Increased attention is given in recent years to the issue prevailing between the corporate ownership structure and financial performance as a result of that certain structure. A number of studies have been carried out in this regard that assessed at the corporate level the relationship of ownership structure and financial performance.
ROA can be used as a measure to assess the relationship of ownership concentration and performance of the firm. The researchers concluded from study the relationship to be statistically significant and positive. Also, the firm performance has a positive impact from the institutional investors’ ownership as well as from the foreign investors. Further testing revealed that the sizes of the audit committee and board of directors, as well as institutional and managerial ownership, affect financial performance.
It was noted that there were higher improvements in the environmental performance as compared to that to other ownership types when the state of ownership increases even when it is more likely that the ownership is retained in industries that are high-polluting.

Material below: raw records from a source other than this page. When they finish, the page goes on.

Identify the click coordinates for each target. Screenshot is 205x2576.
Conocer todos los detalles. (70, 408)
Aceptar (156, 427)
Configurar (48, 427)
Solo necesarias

There is a positive relationship between financial performance with family ownership, institutional ownership, and managerial ownership. However, no significant relationship exists between financial performance and foreign ownership. It is possible to maximize value and gain sufficient control rights over the company using the concentrated ownership as it becomes manageable to effectively monitor and as a result improvements in the performance of the firm is seen because of reduction in agency costs. The ownership structure significantly relates to financial performance. It is found from the study that included a sample of banks operating in Kenya that ownership structure has effects on performance as well as on institution management. Also, the same study shows that there is a significant and positive relationship between ownership structure and financial performance. According to this study, banks having foreign investor perform better than the banks having a domestic investor. Researchers divided the assessment into two groups based on different criteria for the groups i.e. market and accounting.
Assessment based on accounting criterion reveals that business performance has no significant effects of the ownership structure as seen from findings. On the other hand, assessment based on market criterion reveals that the ownership structure significantly affects business performance.
Corporate performance is affected by foreign ownership in a positive and significant manner as concluded when assessing the relationship between two variables. This is particularly analyzed for India where there is sufficient corporate governance by foreigners in the firm’s internal system. Impact of various categories of ownership on the corporate performance shows that foreign ownership and corporate performance are related in a significantly positive manner and that the foreign investors can facilitate easy access to massive resources and management system enhancement.